(Dataset excerpts)
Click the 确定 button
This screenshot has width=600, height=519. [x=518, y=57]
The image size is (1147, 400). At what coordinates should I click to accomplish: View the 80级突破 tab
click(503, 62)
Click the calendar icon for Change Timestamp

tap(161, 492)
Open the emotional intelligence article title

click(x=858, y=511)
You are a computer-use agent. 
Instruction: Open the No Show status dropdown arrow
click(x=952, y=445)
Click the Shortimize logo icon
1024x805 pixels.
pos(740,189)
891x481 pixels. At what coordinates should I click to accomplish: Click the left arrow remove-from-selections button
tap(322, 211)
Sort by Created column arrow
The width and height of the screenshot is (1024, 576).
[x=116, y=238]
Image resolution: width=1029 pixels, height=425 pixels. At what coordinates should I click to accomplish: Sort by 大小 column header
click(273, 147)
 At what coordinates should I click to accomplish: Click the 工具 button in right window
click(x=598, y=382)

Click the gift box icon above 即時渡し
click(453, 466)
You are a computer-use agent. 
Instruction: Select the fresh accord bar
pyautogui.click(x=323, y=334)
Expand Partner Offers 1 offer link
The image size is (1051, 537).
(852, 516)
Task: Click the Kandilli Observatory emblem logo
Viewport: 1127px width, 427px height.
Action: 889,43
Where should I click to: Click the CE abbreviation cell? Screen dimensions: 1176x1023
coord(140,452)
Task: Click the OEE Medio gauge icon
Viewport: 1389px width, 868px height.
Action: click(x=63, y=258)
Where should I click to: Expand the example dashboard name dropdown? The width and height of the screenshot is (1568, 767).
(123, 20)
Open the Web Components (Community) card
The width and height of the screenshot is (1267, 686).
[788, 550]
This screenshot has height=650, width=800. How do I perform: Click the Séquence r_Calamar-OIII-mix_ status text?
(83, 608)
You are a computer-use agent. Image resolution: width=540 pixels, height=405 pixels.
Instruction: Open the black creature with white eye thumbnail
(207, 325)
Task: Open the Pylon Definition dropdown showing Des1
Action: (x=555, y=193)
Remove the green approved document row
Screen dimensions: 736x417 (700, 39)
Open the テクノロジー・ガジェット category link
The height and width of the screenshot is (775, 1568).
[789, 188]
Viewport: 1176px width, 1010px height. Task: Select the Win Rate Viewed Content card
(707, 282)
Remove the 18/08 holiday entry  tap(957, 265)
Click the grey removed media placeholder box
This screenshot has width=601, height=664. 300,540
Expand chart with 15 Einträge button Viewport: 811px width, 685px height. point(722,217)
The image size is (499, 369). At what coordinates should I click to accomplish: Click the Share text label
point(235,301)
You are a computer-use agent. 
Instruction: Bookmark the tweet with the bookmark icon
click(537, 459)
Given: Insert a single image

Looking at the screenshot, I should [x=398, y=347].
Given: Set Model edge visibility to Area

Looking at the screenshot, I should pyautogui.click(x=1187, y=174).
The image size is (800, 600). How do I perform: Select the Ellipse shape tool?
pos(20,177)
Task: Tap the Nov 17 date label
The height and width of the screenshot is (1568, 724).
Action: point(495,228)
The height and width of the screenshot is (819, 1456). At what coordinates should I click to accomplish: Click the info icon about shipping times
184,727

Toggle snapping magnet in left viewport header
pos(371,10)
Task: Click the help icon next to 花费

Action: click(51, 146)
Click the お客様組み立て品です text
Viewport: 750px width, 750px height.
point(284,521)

Exercise details: A faithful, complete copy of the entries above is required.

Result below:
Click the 确定 button
This screenshot has width=600, height=519. [x=518, y=57]
The image size is (1147, 400). At what coordinates should I click to accomplish: View the 80级突破 tab
click(503, 62)
Click the calendar icon for Change Timestamp

tap(161, 492)
Open the emotional intelligence article title

click(x=858, y=511)
You are a computer-use agent. 
Instruction: Open the No Show status dropdown arrow
click(x=952, y=445)
Click the Shortimize logo icon
1024x805 pixels.
pos(740,189)
891x481 pixels. At what coordinates should I click to accomplish: Click the left arrow remove-from-selections button
tap(322, 211)
Sort by Created column arrow
The width and height of the screenshot is (1024, 576).
[x=116, y=238]
Image resolution: width=1029 pixels, height=425 pixels. At what coordinates should I click to accomplish: Sort by 大小 column header
click(273, 147)
 At what coordinates should I click to accomplish: Click the 工具 button in right window
click(x=598, y=382)

Click the gift box icon above 即時渡し
click(453, 466)
You are a computer-use agent. 
Instruction: Select the fresh accord bar
pyautogui.click(x=323, y=334)
Expand Partner Offers 1 offer link
The image size is (1051, 537).
(852, 516)
Task: Click the Kandilli Observatory emblem logo
Viewport: 1127px width, 427px height.
Action: 889,43
Where should I click to: Click the CE abbreviation cell? Screen dimensions: 1176x1023
coord(140,452)
Task: Click the OEE Medio gauge icon
Viewport: 1389px width, 868px height.
Action: click(x=63, y=258)
Where should I click to: Expand the example dashboard name dropdown? The width and height of the screenshot is (1568, 767).
(123, 20)
Open the Web Components (Community) card
The width and height of the screenshot is (1267, 686).
[788, 550]
This screenshot has height=650, width=800. How do I perform: Click the Séquence r_Calamar-OIII-mix_ status text?
(83, 608)
You are a computer-use agent. Image resolution: width=540 pixels, height=405 pixels.
Instruction: Open the black creature with white eye thumbnail
(207, 325)
Task: Open the Pylon Definition dropdown showing Des1
Action: (x=555, y=193)
Remove the green approved document row
Screen dimensions: 736x417 (700, 39)
Open the テクノロジー・ガジェット category link
The height and width of the screenshot is (775, 1568).
[789, 188]
Viewport: 1176px width, 1010px height. Task: Select the Win Rate Viewed Content card
(707, 282)
Remove the 18/08 holiday entry  tap(957, 265)
Click the grey removed media placeholder box
This screenshot has width=601, height=664. 300,540
Expand chart with 15 Einträge button Viewport: 811px width, 685px height. point(722,217)
The image size is (499, 369). At what coordinates should I click to accomplish: Click the Share text label
point(235,301)
You are a computer-use agent. 
Instruction: Bookmark the tweet with the bookmark icon
click(537, 459)
Given: Insert a single image

Looking at the screenshot, I should [x=398, y=347].
Given: Set Model edge visibility to Area

Looking at the screenshot, I should pyautogui.click(x=1187, y=174).
The image size is (800, 600). How do I perform: Select the Ellipse shape tool?
pos(20,177)
Task: Tap the Nov 17 date label
The height and width of the screenshot is (1568, 724).
Action: point(495,228)
The height and width of the screenshot is (819, 1456). At what coordinates should I click to accomplish: Click the info icon about shipping times
184,727

Toggle snapping magnet in left viewport header
pos(371,10)
Task: Click the help icon next to 花费

Action: click(51, 146)
Click the お客様組み立て品です text
Viewport: 750px width, 750px height.
point(284,521)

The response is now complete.